§ Dataset items:
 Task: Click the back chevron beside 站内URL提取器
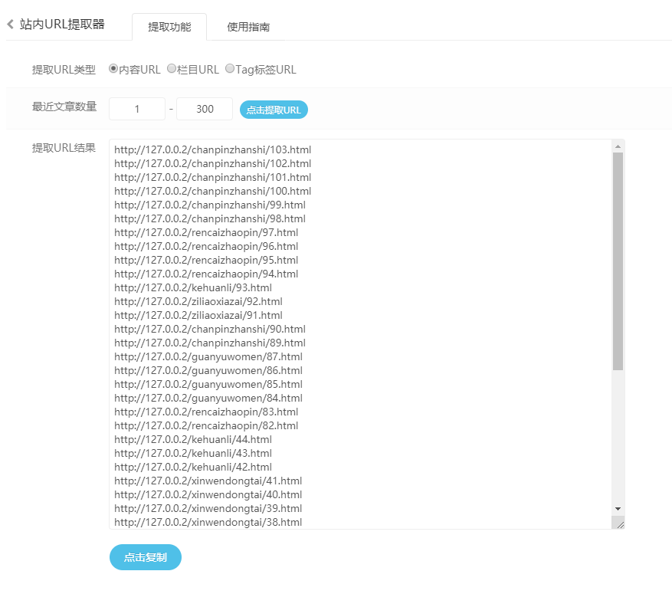(10, 25)
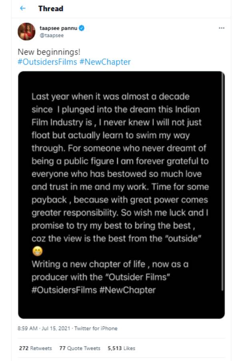Viewport: 240px width, 361px height.
Task: Click the grinning emoji in the image
Action: click(37, 251)
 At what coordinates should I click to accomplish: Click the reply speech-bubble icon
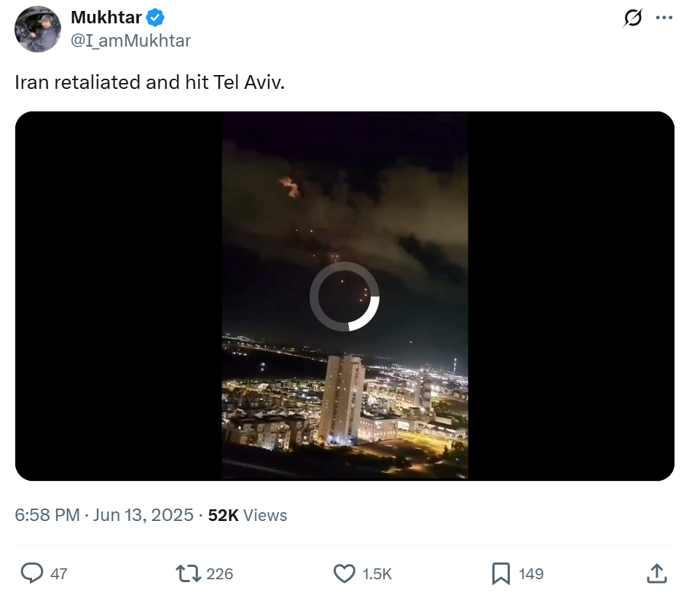point(32,573)
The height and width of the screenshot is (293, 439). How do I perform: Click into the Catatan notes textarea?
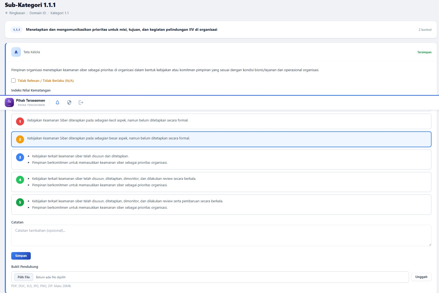221,235
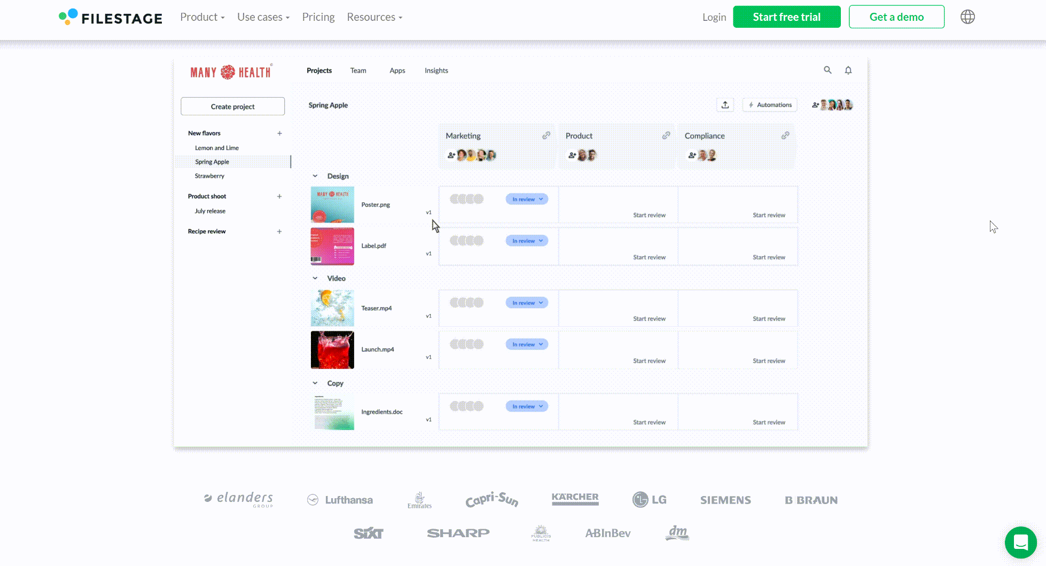Viewport: 1046px width, 566px height.
Task: Click the Compliance group link icon
Action: coord(785,136)
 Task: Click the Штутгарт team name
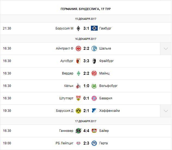click(67, 98)

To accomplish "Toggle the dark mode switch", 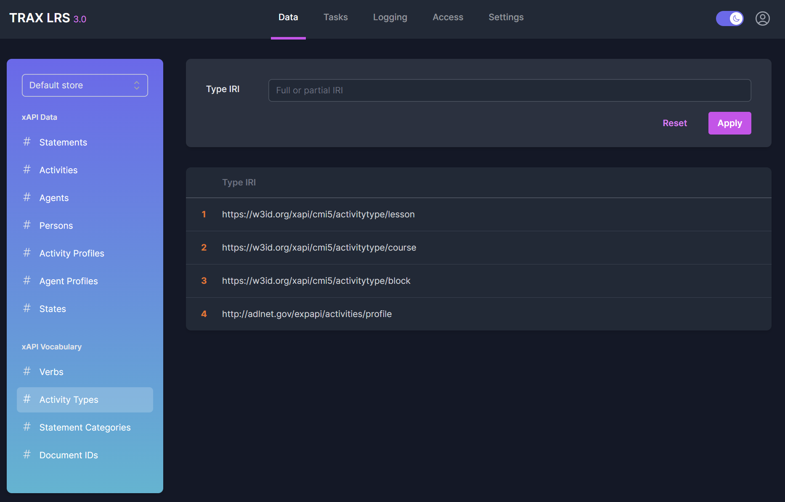I will point(729,18).
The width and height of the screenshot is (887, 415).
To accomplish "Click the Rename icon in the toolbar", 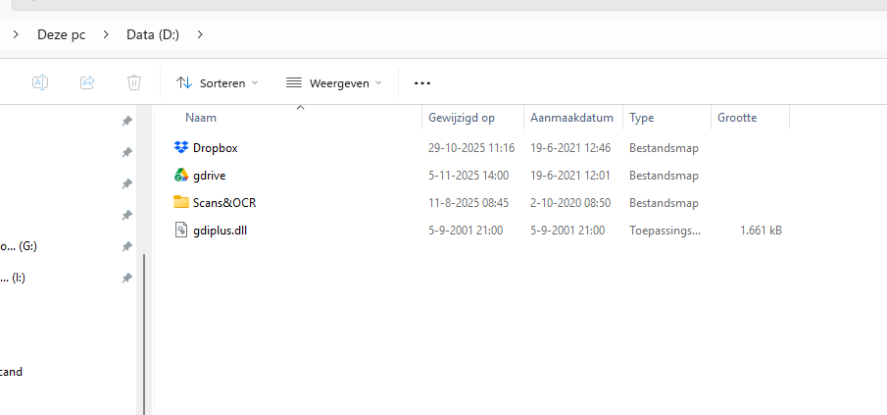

§ WHAT IS BEING ASKED:
Only exact duplicates of the lines from the one containing "The width and" through the final line of the entries, both included, are needed, with pictures left out.

§ RESPONSE:
The width and height of the screenshot is (887, 415).
To accomplish "Click the Rename icon in the toolbar", 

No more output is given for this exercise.